Die Migration der polizeilichen Verfahren in eine Cloud-Umgebung ist nur der erste, vielversprechende Schritt bei der Modernisierung der IT-Infrastruktur der Landesverwaltung von Rheinland-Pfalz. Die rheinland-pfälzische „Polizei-Cloud“ ist schon jetzt ein Erfolgsmodell, das sicherlich in Zukunft noch weiter ausgebaut werden wird. Für Bund und Länder ergeben sich nun neue Möglichkeiten der länderübergreifenden Zusammenarbeit. So konnte eine Sicherheitspartnerschaft zwischen dem Landesbetrieb Daten und Information und der rheinland-pfälzischen Polizei vereinbart werden. Inzwischen wurde ein solcher Vertrag auch mit dem Innenministerium und der Polizei des Saarlandes abgeschlossen. Auf Basis dieses Vertrages ist es nun möglich, die Verfahren der saarländischen Polizei in die bestehende „Polizei-Cloud“ zu integrieren, wo sie einerseits von der zertifizierten Sicherheit der etablierten Infrastruktur profitieren, andererseits aber weiterhin durch Firewall- und VLAN-Trennung unabhängig von den Verfahren der Polizei Rheinland-Pfalz betrieben werden. Die Cloud-Struktur ist auch mit dem rheinland-pfälzischen Landesbeauftragten für den Datenschutz und die Informationsfreiheit (LfDI) abgestimmt.
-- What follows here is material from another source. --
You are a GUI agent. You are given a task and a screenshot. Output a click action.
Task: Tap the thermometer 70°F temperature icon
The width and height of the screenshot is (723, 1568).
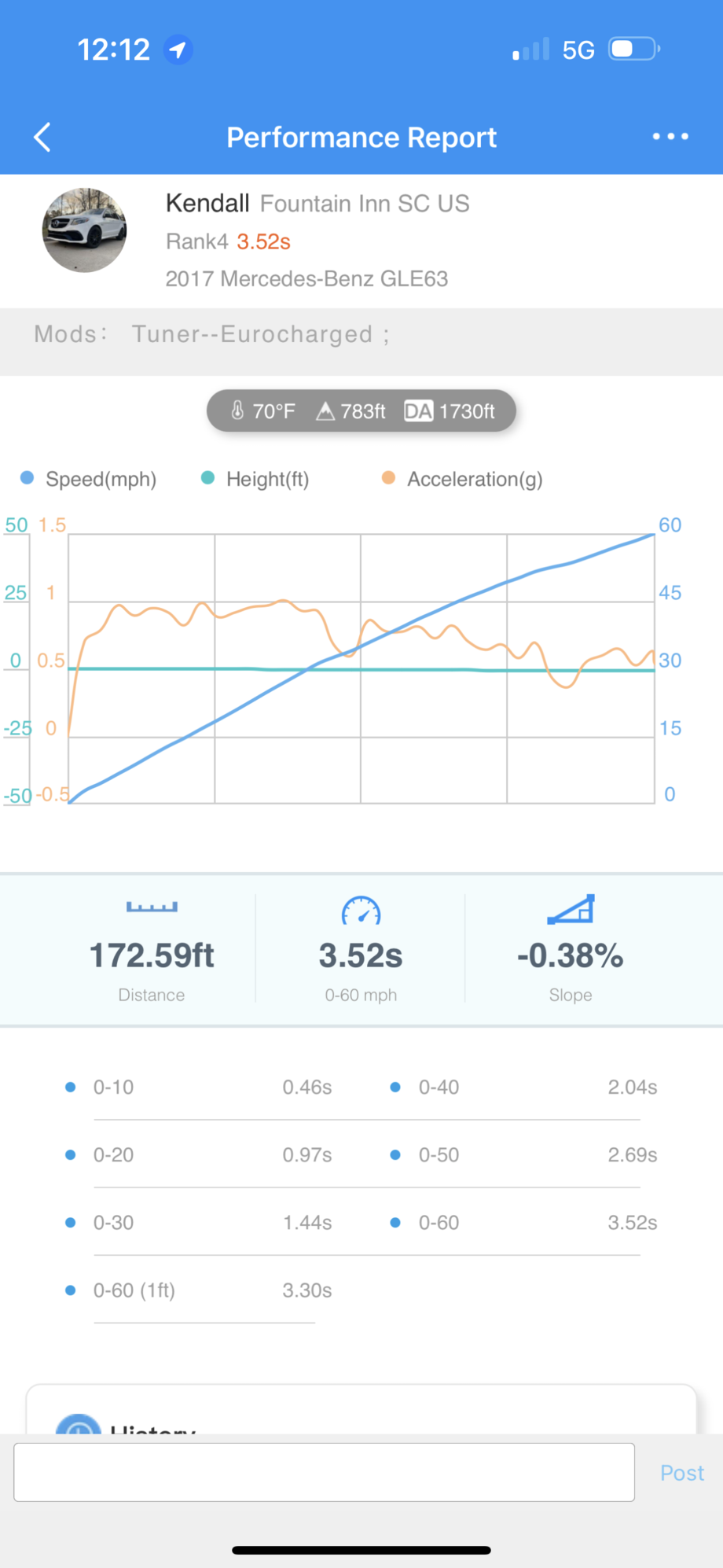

Die vertrauensvolle Zusammenarbeit zwischen der Polizei und dem LDI, für die wir uns an dieser Stelle noch einmal ausdrücklich beim Innenministerium und der Zentralstelle für Polizeitechnik bedanken möchten, ermöglicht die synergetische Nutzung modernster Technologien. Insbesondere aber durch die klar vereinbarte Aufgabenverteilung werden Doppeltarbeiten vermieden und Kosten eingespart. Weil der LDI zahlreiche Infrastrukturen bereits zertifiziert hat, brauchen die Polizeien hier keinen Aufwand mehr zu betreiben und können sich verstärkt um polizeiliche Ermittlungsarbeit oder die Fachverfahren kümmern.Die Integration weiterer polizeilicher Verfahren, auch von anderen Länder- oder Bundespolizeien, in die bestehende Infrastruktur der „Polizei-Cloud“ ermöglicht allen Beteiligten die Ausnutzung von Synergien und somit in der Summe die Reduktion der betrieblichen Kosten. Mit den Einsparungen, die, wie dieses Beispiel zeigt, mal nicht zu Lasten der Qualität oder des Personals gehen, lässt sich an anderer Stelle im Polizeibereich sicher etwas Sinnvolles anfangen.